* _GIVEN INFORMATION_

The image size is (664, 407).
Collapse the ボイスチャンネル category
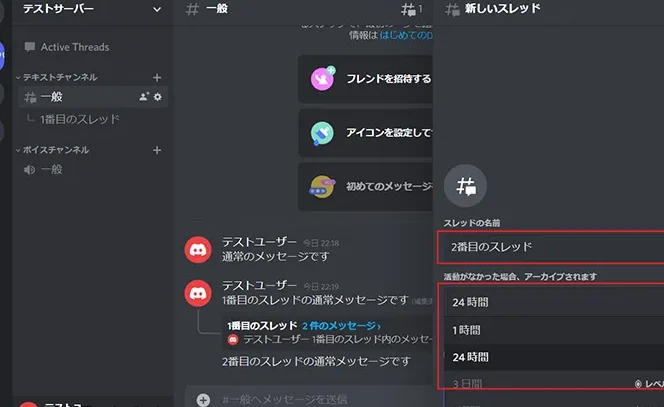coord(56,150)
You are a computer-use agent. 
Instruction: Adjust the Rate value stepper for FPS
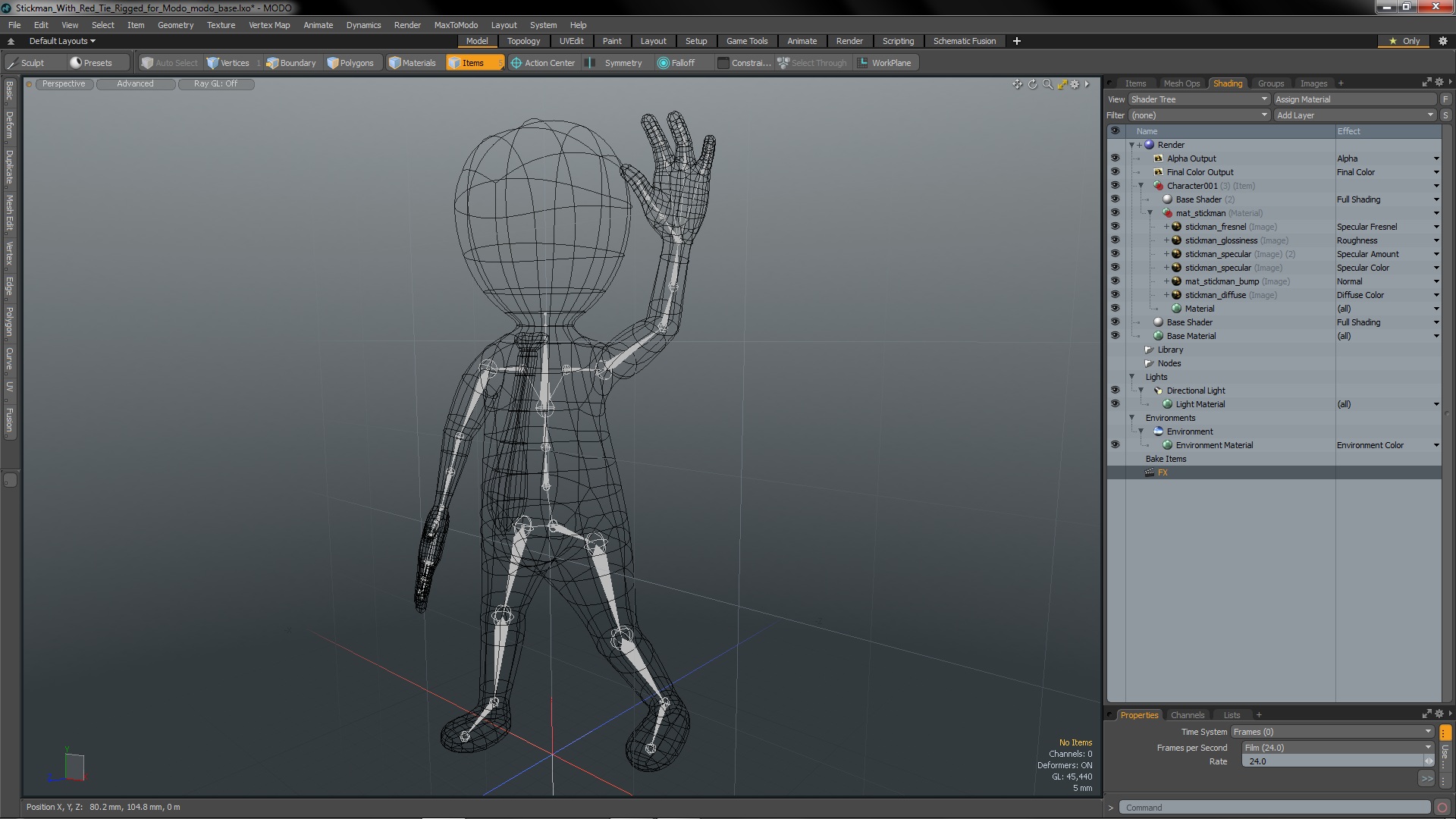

* _EXERCISE REQUIREMENTS_
Turn the rows above into a Markdown table with the columns Line No. and Text, giving each non-blank line its own numbered row and skipping blank lines. Leave the pictures out.

* _OUTPUT FOR THIS TASK_
| Line No. | Text |
|---|---|
| 1 | The image size is (664, 407). |
| 2 | Collapse the ボイスチャンネル category |
| 3 | coord(56,150) |
| 4 | You are a computer-use agent.  |
| 5 | Instruction: Adjust the Rate value stepper for FPS |